A unificação italiana é um projecto sem fim. Do ponto de vista político a federação das diversas famílias, à direita e à esquerda, é uma tarefa quase impossível. Para o tentar facilitar foi aprovada em 2017 a enésima reforma da lei eleitoral, localmente conhecida como Rosatellum, inspirada no nome do deputado relator, Ettore Rosato.
A redução do número de membros da Câmara e do Senado foi forçada pelo populismo anti-parlamentar (a grita “menos deputados!” é um traço identitário dos populismos) mas contribui directamente para uma menor fragmentação do sistema partidário. Indirectamente a redução do número de eleitos visa promover as alianças eleitorais, com um mero programa comum (como aconteceu nas eleições do passado domingo) ou com a formalização de coligações pré-eleitorais.

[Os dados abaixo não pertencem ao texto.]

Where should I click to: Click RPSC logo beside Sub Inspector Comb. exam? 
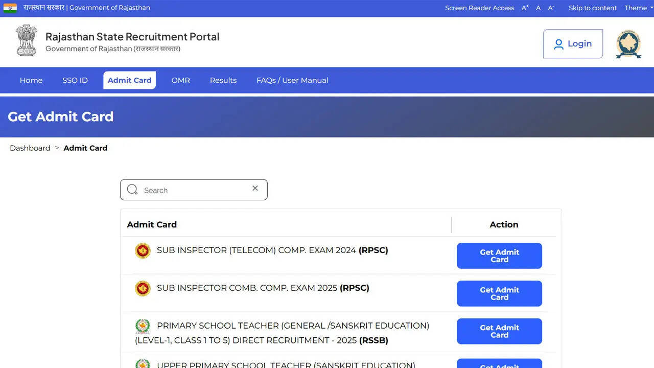click(x=143, y=288)
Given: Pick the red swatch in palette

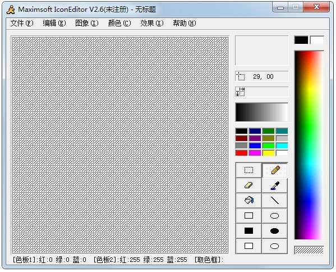Looking at the screenshot, I should coord(242,153).
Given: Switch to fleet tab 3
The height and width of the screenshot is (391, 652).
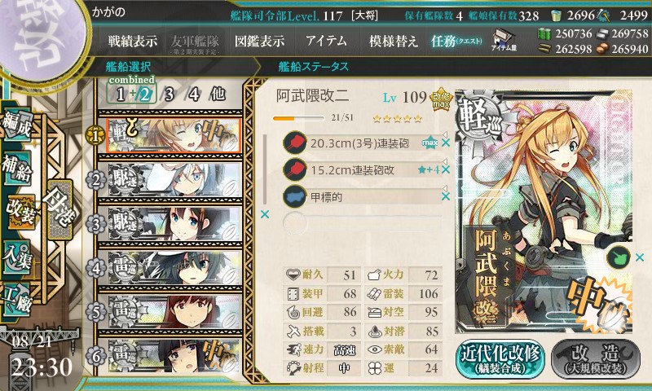Looking at the screenshot, I should 169,94.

O Rosatellum atribui 37% dos mandatos com recurso a círculos uninominais (com obrigação de os partidos em cada coligação eleitoral apresentarem um só candidato a cada um destes círculos) e os restantes 63% com recurso ao método proporcional. Não por acaso os pequenos partidos (entre os quais se contava então os Fratelli d’Italia…) e o partido anti-sistema (Movimento 5 Estrelas) votaram contra esta tentativa de favorecer governos maioritários e de limitar a existência de pequenos partidos (os círculos uninominais tendem a excluí-los).

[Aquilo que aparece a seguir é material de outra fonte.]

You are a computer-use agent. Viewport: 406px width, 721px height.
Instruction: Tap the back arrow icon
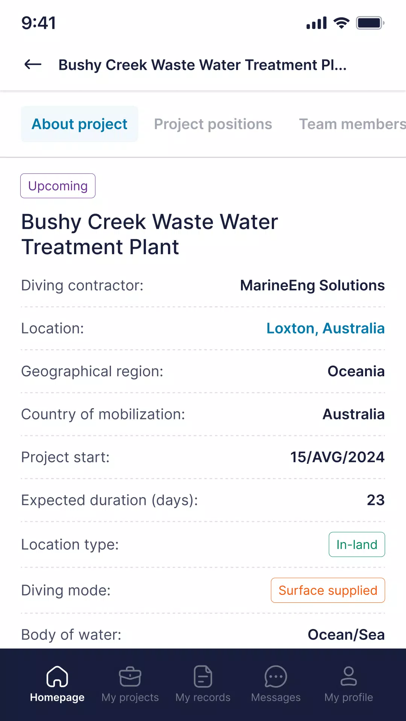coord(33,65)
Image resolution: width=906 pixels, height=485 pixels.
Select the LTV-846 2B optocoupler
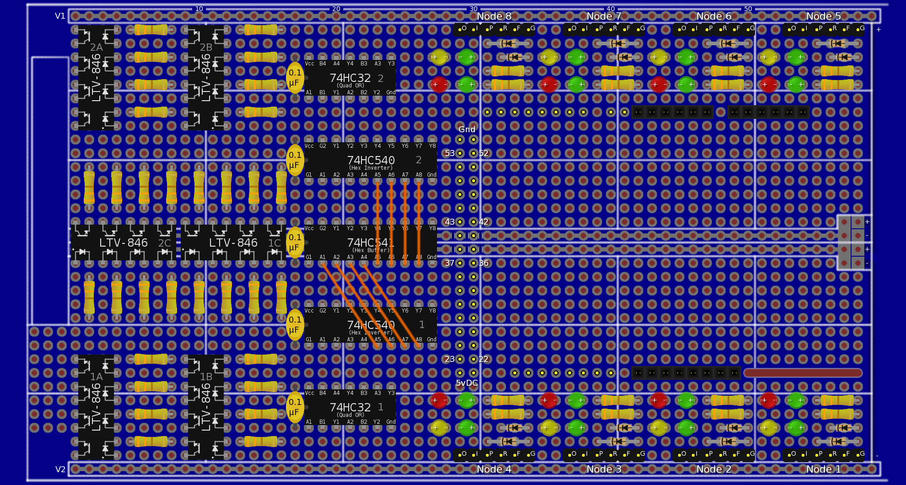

De 2017 até ao passado domingo Giorgia Meloni teve tempo para esquecer o desamor pelo Rosatellum e conseguiu federar a direita italiana, tornando os Fratelli d’Italia o partido mais votado (passou de 32 para 119 deputados – 49 eleitos nos círculos uninominais – num contexto em que o número de deputados passou de 630 para 400) e, por consequência, tornou-se o senior partner da coligação de direita, reduzindo a Lega à sua expressão regional (perdeu 59 Deputados, ficando com 66) e mantendo a Forza Italia no limbo criogénico de Berlusconi (também perdeu 59 deputados, ficando com 55). Mais importante foi a queda do M5S, que perdeu 175 deputados, ficando com 52.
A coligação à esquerda foi alegremente boicotada pelo egos de Renzi e Calenda, que fizeram a sua mini coligação a dois e obtiveram 21 deputados, todos, evidentemente, fora dos círculos uninominais. O Rosatellum foi desenhado para forçar coligações partidárias. A esquerda não fez o pleno da coligação possível pelo que o aproveitamento da débacle do M5S operou uma transferência de votos para a direita e não para a esquerda.

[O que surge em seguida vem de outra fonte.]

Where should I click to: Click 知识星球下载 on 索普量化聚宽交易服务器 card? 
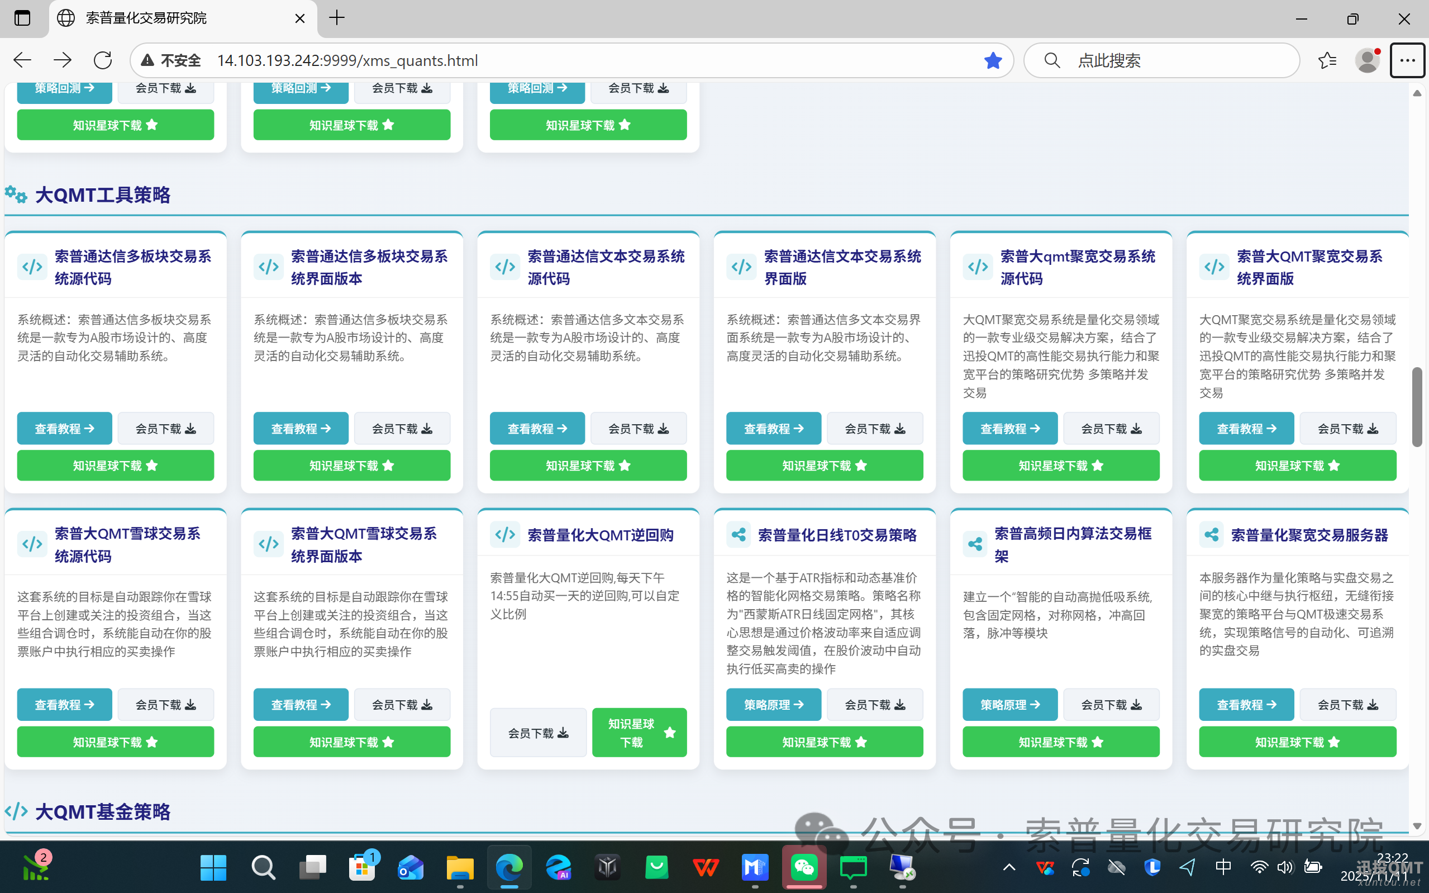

Do ponto de vista da genealogia os Fratelli d’Italia remontam à Aleanza Nazionale de Gianfranco Fini, naquilo que foi o aggiornamento do Movimento Sociale Italiano. Fini descrevia a tentativa de sair do gueto político do mezzogiorno como uma passagem do neo-fascismo ao pós-fascismo.
Quem conheceu os Governos de Berlusconi sabia que em 2013 o envio de Fini para Presidente da Câmara dos Deputados depois de ter sido vice-primeiro-ministro e ministro dos Negócios Estrangeiros de Silvio correspondia a uma prudente tentativa de exílio dourado por parte de um primeiro-ministro que lhe invejava a aura de político de direita responsável com quem “a Europa podia falar”.
Fini não se inibiu de expressar uma opinião informada sobre as capacidades de Berlusconi. Caiu-lhe em cima um espinhoso episódio de financiamento partidário, simpaticamente servido pelos diversos serviços da República.
Fini morreu politicamente. Giorgia vive.